Input data Block Start

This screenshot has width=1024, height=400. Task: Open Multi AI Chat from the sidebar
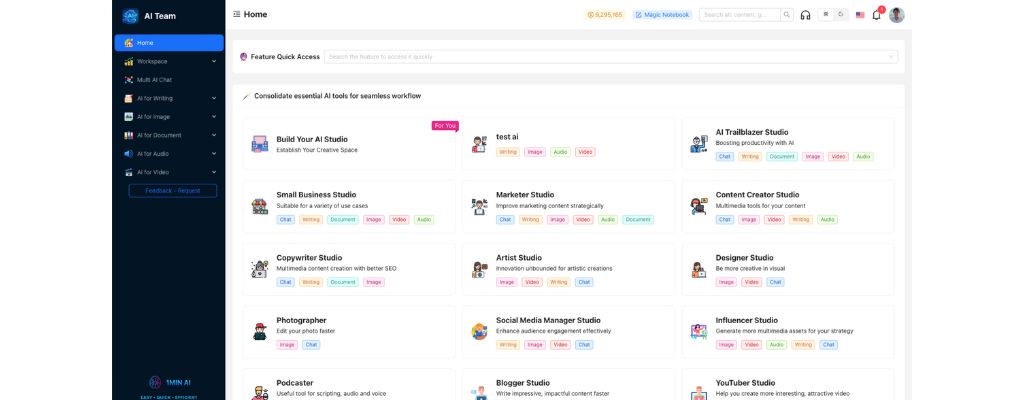(x=168, y=80)
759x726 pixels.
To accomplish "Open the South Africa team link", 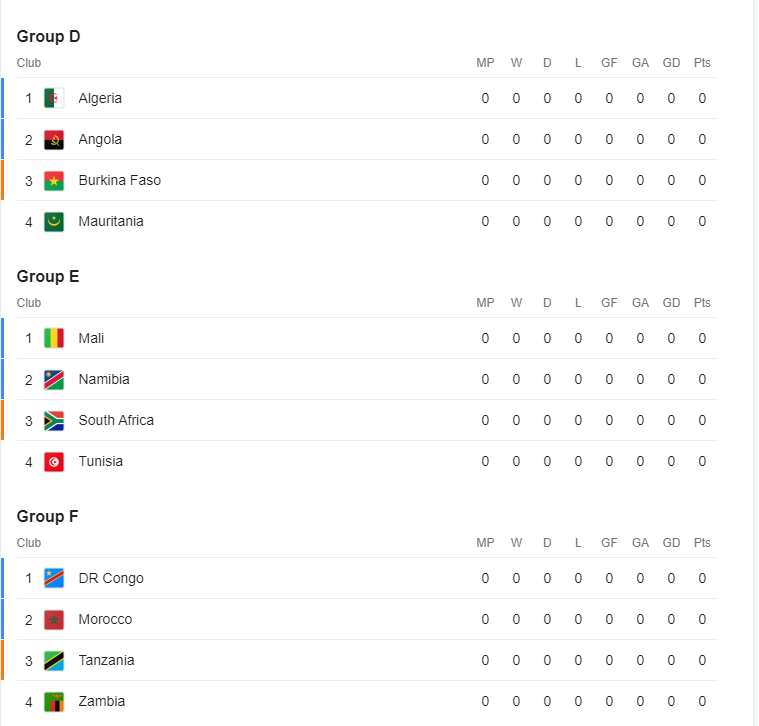I will point(116,420).
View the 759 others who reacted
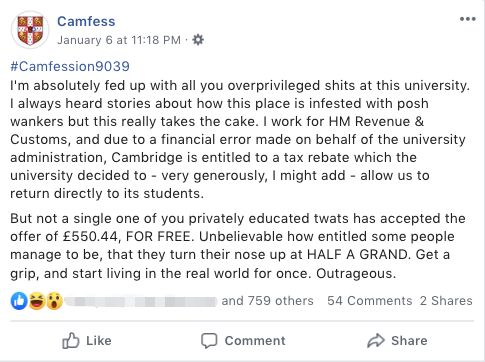Image resolution: width=485 pixels, height=362 pixels. coord(268,301)
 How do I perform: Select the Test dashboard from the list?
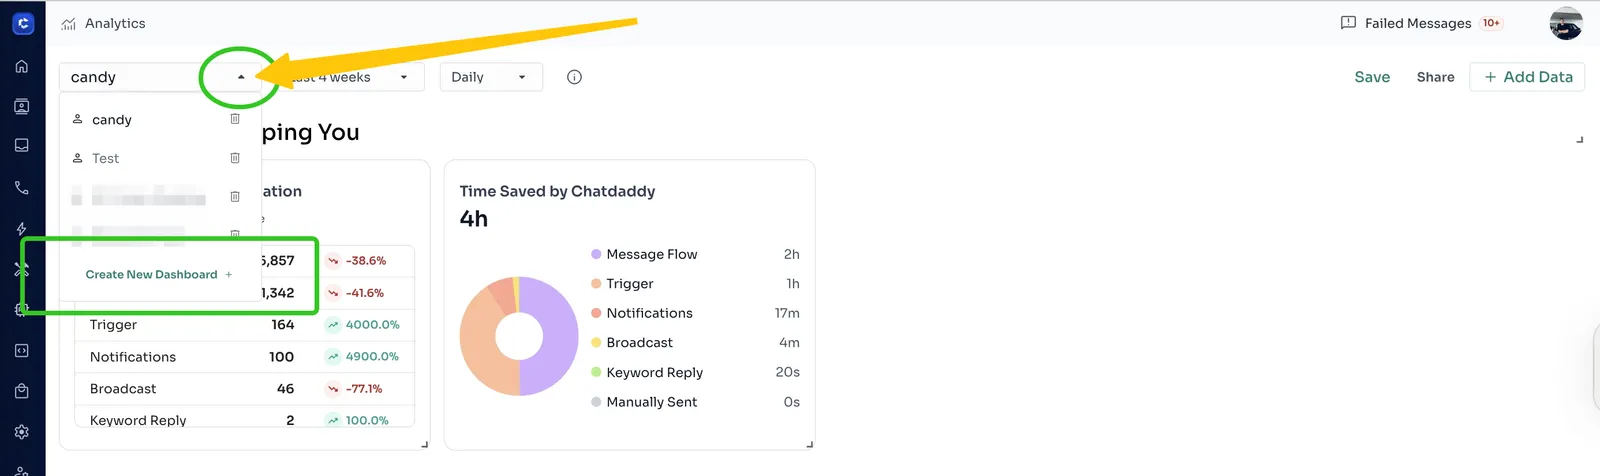point(106,158)
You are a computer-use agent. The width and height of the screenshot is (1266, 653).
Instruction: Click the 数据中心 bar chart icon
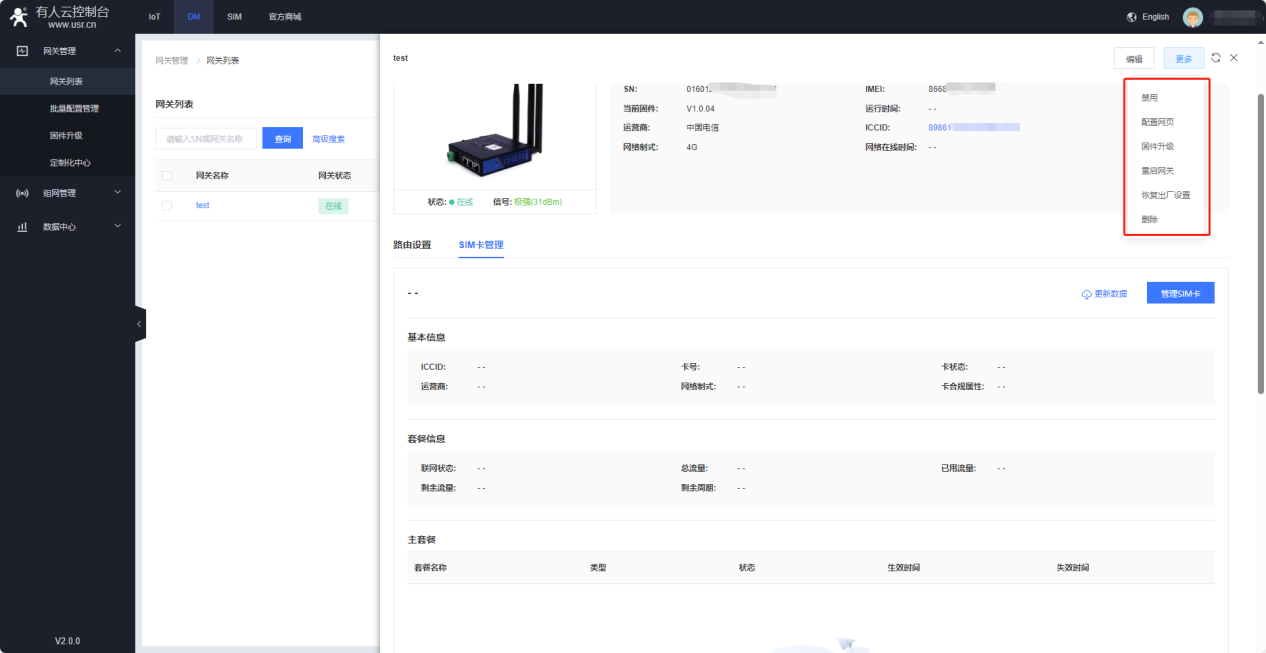(x=22, y=227)
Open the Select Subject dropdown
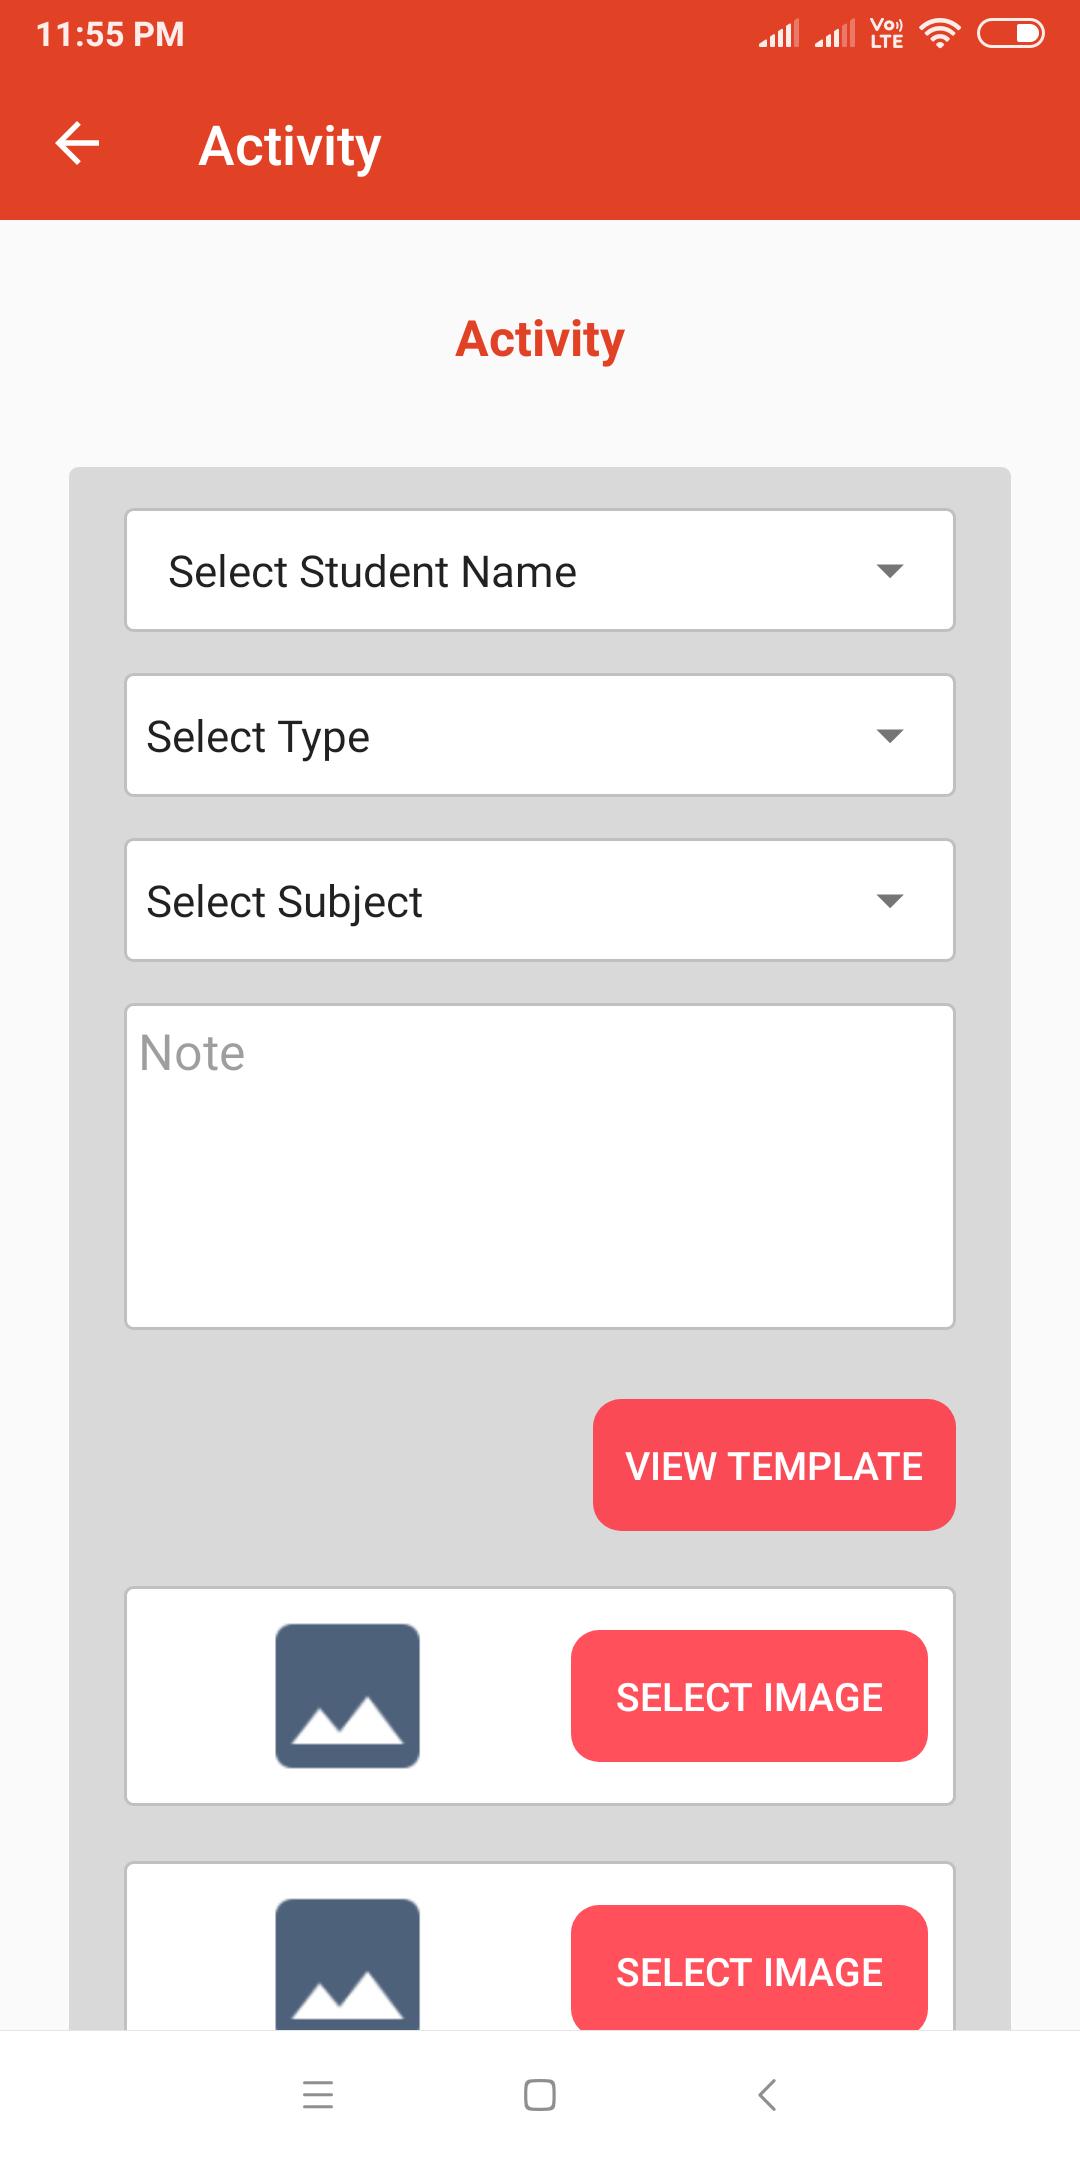1080x2160 pixels. pos(540,900)
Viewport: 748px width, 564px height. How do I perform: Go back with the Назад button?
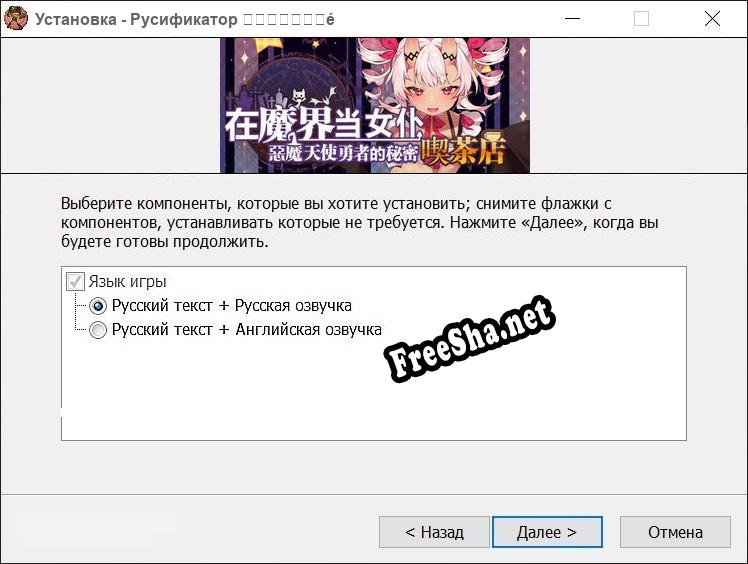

Input data Block End

● What the exercise asks
From the line with "Instruction: Click the 数据中心 bar chart icon" down to the last line of the entries above, set down every line exactly, apart from the pictures.

● Reply to the exercise
Instruction: Click the 数据中心 bar chart icon
(x=22, y=227)
Open the Select Subject dropdown
1080x2160 pixels. pos(540,900)
Viewport: 748px width, 564px height. How do I perform: Go back with the Назад button?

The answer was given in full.